Las declaraciones incendiarias, los discursos hirientes y los tweets burlones ponen de manifiesto las brechas y el rencor acumulado en el tiempo pero, aun así, es preciso plantearse qué es lo que nos une. De lo contrario, somos un fracaso como Estado y como Nación. Cabe averiguar si, tanto las formaciones políticas con implantación en todo el territorio como el resto de ellas, están dispuestas a implicarse en un proyecto común. Si, en definitiva, comparten un núcleo sólido de coincidencia que les sirva de base para un entendimiento. O, planteado a la inversa, si están por la labor de traicionar o aparcar las reglas básicas y elementales de convivencia de toda la ciudadanía española con tal de afianzar sus cuotas de poder y satisfacer sus egos y sus objetivos particulares.

Se puede discutir sobre si dirigirse hacia una mayor descentralización u optar por la centralización. Incluso si se mantiene la monarquía o se da paso a una república. Parece que nos empeñamos en peleas por las banderas, los idiomas y las heridas pasadas al parecer no cicatrizadas. Pero lo que debería ser incuestionable es la defensa de nuestra esencia como Estado Social y Democrático de Derecho. Lo que es impensable es la negación de los valores superiores de libertad, justicia, igualdad y pluralismo político. Lo que es inconcebible es el incumplimiento de la obligación de respetar los derechos fundamentales y del compromiso de remover los obstáculos que impiden su efectividad para todos. Lo que es inimaginable es la tentación de eliminar la separación de poderes. ¿O no?

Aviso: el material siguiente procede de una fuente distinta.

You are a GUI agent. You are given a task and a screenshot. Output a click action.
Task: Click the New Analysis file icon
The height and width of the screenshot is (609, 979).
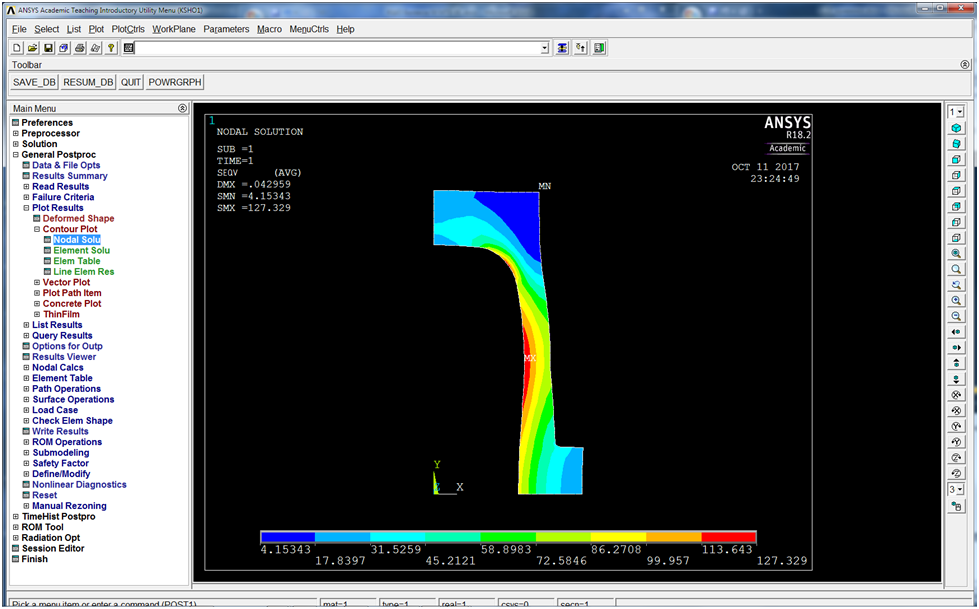coord(17,48)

Todos los partidos, desde Podemos al Partido Popular, desde Ciudadanos al PSOE, han de compartir el conjunto de reglas esenciales y, en cierta medida, hasta presumen de ello en sus discursos institucionales. Sin embargo, se aprecia en algunos de sus comportamientos cierta tendencia a renegarlos con tal de conservar el poder o de acceder a él.

¿Respetan todos ellos la independencia judicial? ¿Acatan sus resoluciones? ¿Cumplen con el ordenamiento jurídico aunque defiendan su modificación? ¿Se preocupan por los derechos fundamentales de la ciudadanía? ¿Trabajan para lograr mayores cuotas de igualdad? Las respuestas deberían preocuparnos seriamente porque, si ese es el panorama en cuanto a lo que se supone que les une, cuál no será en lo que les separa abiertamente.

Así las cosas, este nuevo Gobierno (o el que venga después) debe afianzar dicho núcleo básico e imprescindible sobre la base de un necesario consenso mayoritario. De lo contrario, si se evidencia la farsa, que sea la ciudadanía la que comience a arrancar caretas con sus votos en las urnas y que demuestre que el electorado no tolera a quienes dinamitan o juegan irresponsablemente con lo más sagrado de cualquier sistema constitucional. Tal vez se trate de un cúmulo de ilusas elucubraciones, inviables en el tablero de ajedrez de la Política. Tal vez poco o nada nos una y nos adentremos en el desordenado y errático mundo del “qué hay de lo mío”, del “sálvese quien pueda” o del “tonto el último”. En todo caso, se nos deberá juzgar por nuestros actos y, por eso, al final tendremos lo que nos merecemos.